▸ **EXERCISE INSTRUCTIONS**
a. According to the page on indefinite failures, which method should be used to model multiple valid possibilities?
b. In the page on indefinite failures, rewrite the passage starting with "Table of Contents" and going on through "get the response.", changing "network call" to "remote call".
c. Write the next portion of the page on indefinite failures, picking up after its final line.

** START EXCERPTED PASSAGE **

Table of Contents

Indefinite Failures

TL;DR: In distributed systems, some operations have ambiguous outcomes — you don't know if they succeeded or failed. Use Expect.OneOf() to model multiple valid possibilities, and let state profiles track the branching outcomes.


The Problem: You Don't Always Know What Happened

When you make a network call, three things can happen:

  1. Success — The request reaches the server, is processed, and you get the response.
  2. Definite failure — The request reaches the server, fails validation (bad input, resource not found), and you get an error response.
  3. Indefinite failure — Something goes wrong — a network timeout, an internal server error, a connection reset — and you don't know whether the server processed your request or not.

That third case is the tricky one. Consider a socket timeout. Two completely different things could have happened:

  • Scenario A: Your request never reached the server. It got lost in transit. The server never saw it, never processed it, never created the account. The account doesn't exist.

  • Scenario B: Your request reached the server and was processed successfully. The account was created. But the response got lost on the way back to you. The account does exist — you just don't know it.

From the client's perspective, both scenarios look identical: a timeout. But the system state is completely different. In one case the account exists; in the other it doesn't. You genuinely cannot know which until you check.

sequenceDiagram
    participant Client
    participant Network
    participant Server
    
    Note over Client,Server: Scenario A: Request never arrived
    Client->>Network: CreateAccount("alice")

** END EXCERPTED PASSAGE **
** START MATERIAL PROVIDED **

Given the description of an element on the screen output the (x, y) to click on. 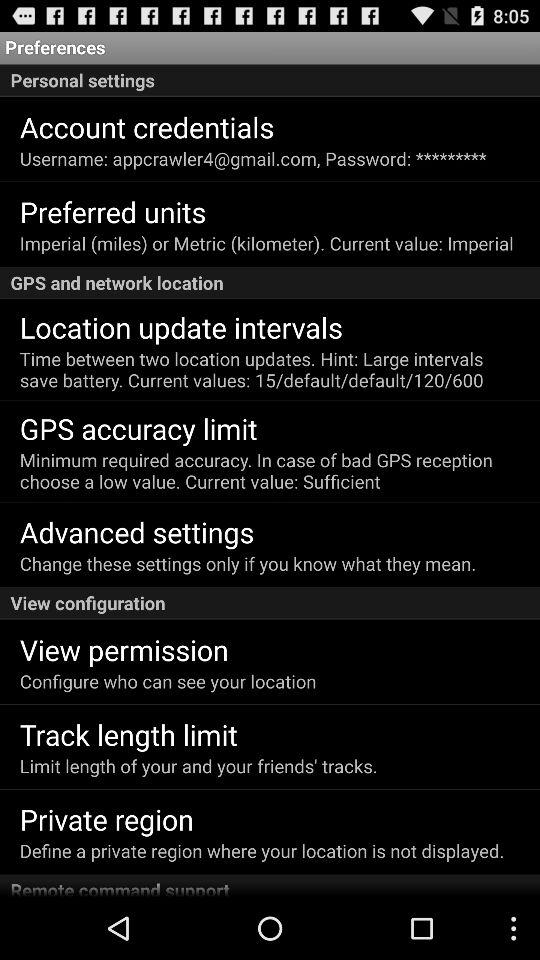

** END MATERIAL PROVIDED **

▸ **EXERCISE RESPONSES**
a. Expect.OneOf()

b.
Table of Contents

Indefinite Failures

TL;DR: In distributed systems, some operations have ambiguous outcomes — you don't know if they succeeded or failed. Use Expect.OneOf() to model multiple valid possibilities, and let state profiles track the branching outcomes.


The Problem: You Don't Always Know What Happened

When you make a remote call, three things can happen:

  1. Success — The request reaches the server, is processed, and you get the response.

c.
    Network--xServer: ❌ Lost
    Client->>Client: Timeout!
    Note right of Client: Account does NOT exist
    
    Note over Client,Server: Scenario B: Response never arrived
    Client->>Network: CreateAccount("alice")
    Network->>Server: CreateAccount("alice")
    Server->>Server: ✓ Created
    Server->>Network: 200 OK
    Network--xClient: ❌ Lost
    Client->>Client: Timeout!
    Note right of Client: Account DOES exist

A Simple Spec Without Failures

Let's start with a basic CreateAccount operation that only handles normal cases:

spec.Operation<CreateAccountRequest, CreateAccountResponse>("CreateAccount", (request, state) =>
{
    if (state.Accounts.ContainsKey(request.AccountId))
    {
        return Expect.That<CreateAccountResponse>(r => r.IsConflict)
               .SameState();
    }

    return Expect.That<CreateAccountResponse>(r => r.IsSuccess && r.Balance == 0)
           .ThenState<BankState>(next => next.Accounts[request.AccountId] = 0);
});

This spec assumes every call either succeeds or returns a conflict. But what happens when the network fails?


Modeling Ambiguity with Expect.OneOf

When a socket timeout occurs, we have genuine uncertainty: the operation might have succeeded (response lost) or failed (request lost). Both outcomes are valid from the spec's perspective.

Accordant handles this with Expect.OneOf():

spec.Operation<CreateAccountRequest, CreateAccountResponse>("CreateAccount", (request, state) =>
{
    if (state.Accounts.ContainsKey(request.AccountId))
    {
        return Expect.That<CreateAccountResponse>(r => r.IsConflict)
               .SameState();
    }

    return Expect.OneOf(
        // Normal success
        Expect.That<CreateAccountResponse>(r => r.IsSuccess && r.Balance == 0)
              .ThenState<BankState>(next => next.Accounts[request.AccountId] = 0),
              
        // Timeout - request never reached server
        Expect.That<CreateAccountResponse>(r => r.IsTimeout)
              .SameState(),
              
        // Timeout - server processed it, but response was lost
        Expect.That<CreateAccountResponse>(r => r.IsTimeout)
              .ThenState<BankState>(next => next.Accounts[request.AccountId] = 0)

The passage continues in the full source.